Instructions to follow: Leaving out every picture, please repeat exactly the line that contains "Where should I" and each line after it through the final line below.

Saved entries
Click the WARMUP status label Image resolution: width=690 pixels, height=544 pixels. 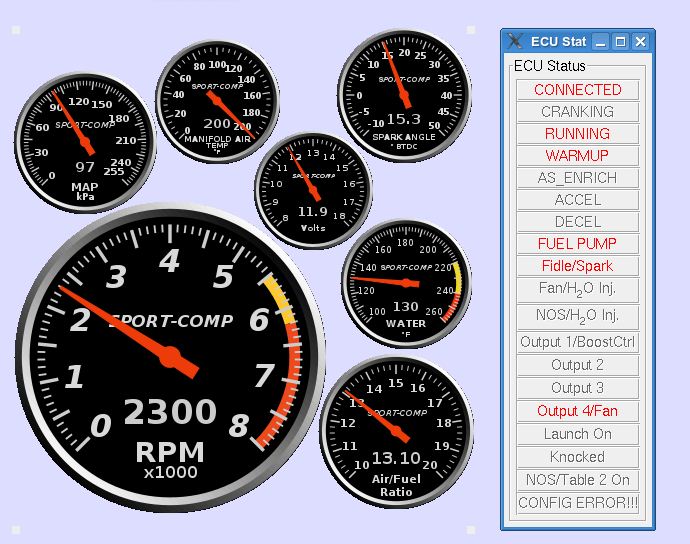pos(577,155)
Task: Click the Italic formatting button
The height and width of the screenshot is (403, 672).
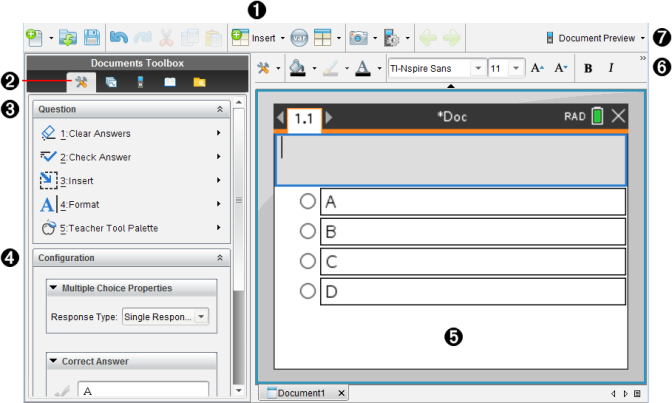Action: click(x=611, y=68)
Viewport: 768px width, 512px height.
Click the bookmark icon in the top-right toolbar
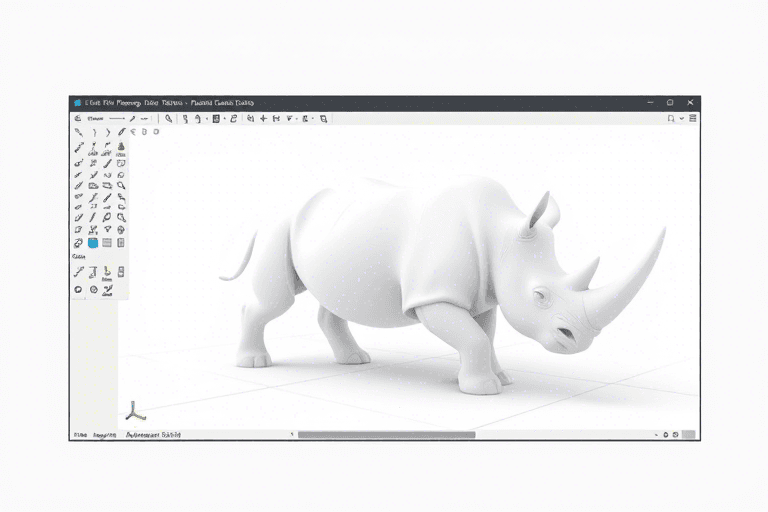click(x=671, y=118)
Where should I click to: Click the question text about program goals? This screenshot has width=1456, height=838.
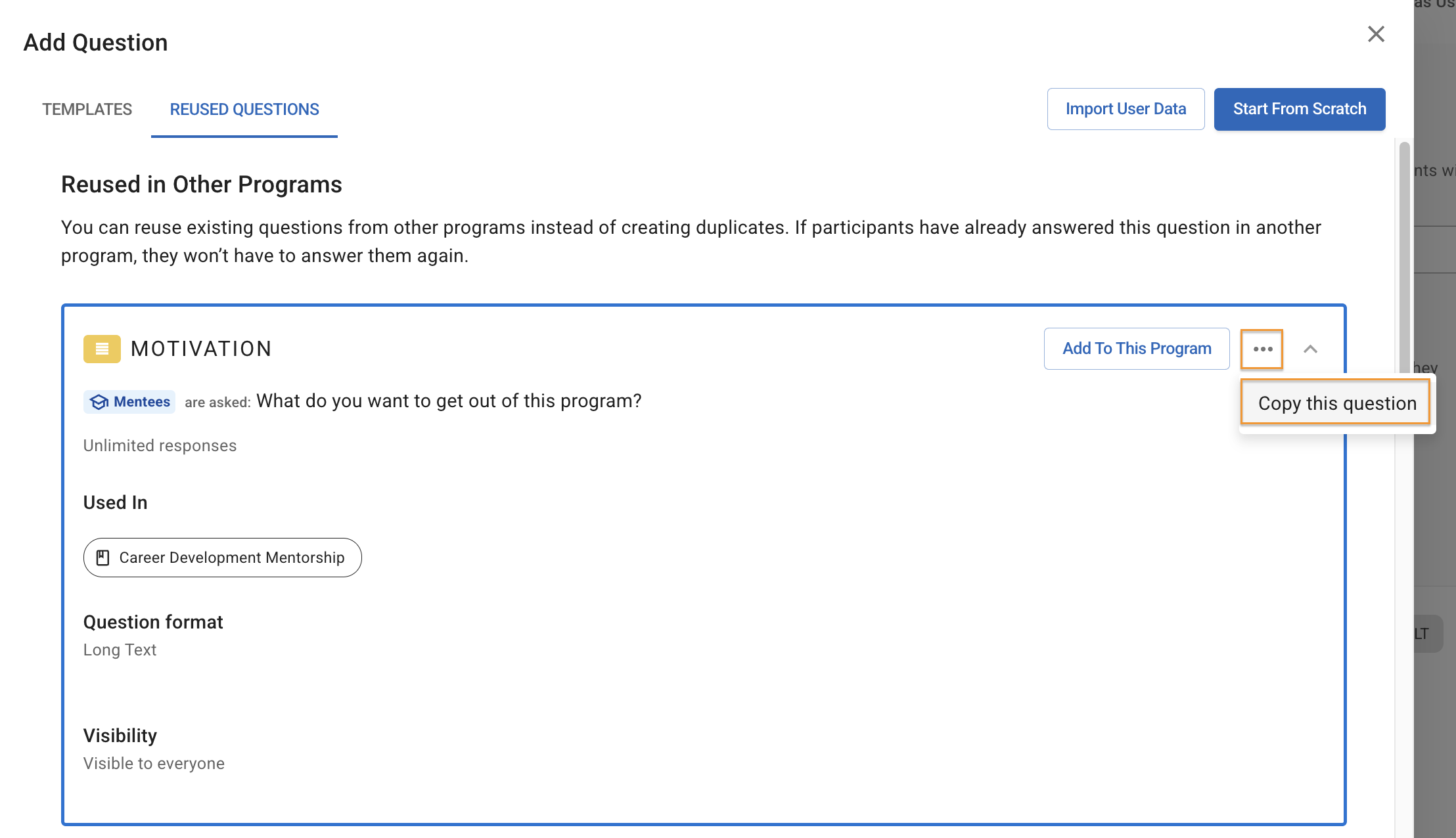[x=449, y=401]
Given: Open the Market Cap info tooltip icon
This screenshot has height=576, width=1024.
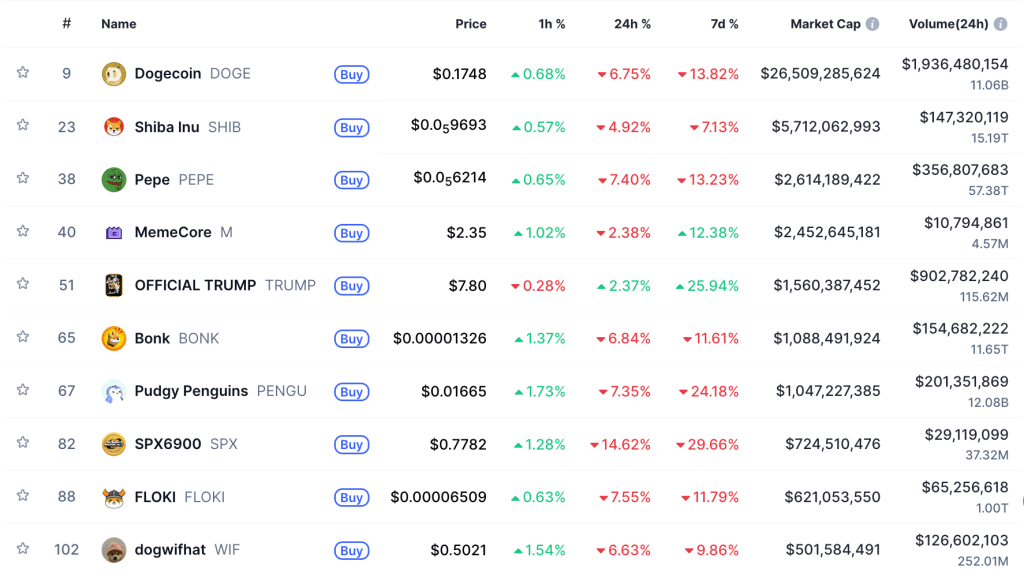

Reply:
Where should I click to: Click the question text about program goals? This screenshot has width=1456, height=838.
[x=449, y=401]
Given: Open the Market Cap info tooltip icon
This screenshot has height=576, width=1024.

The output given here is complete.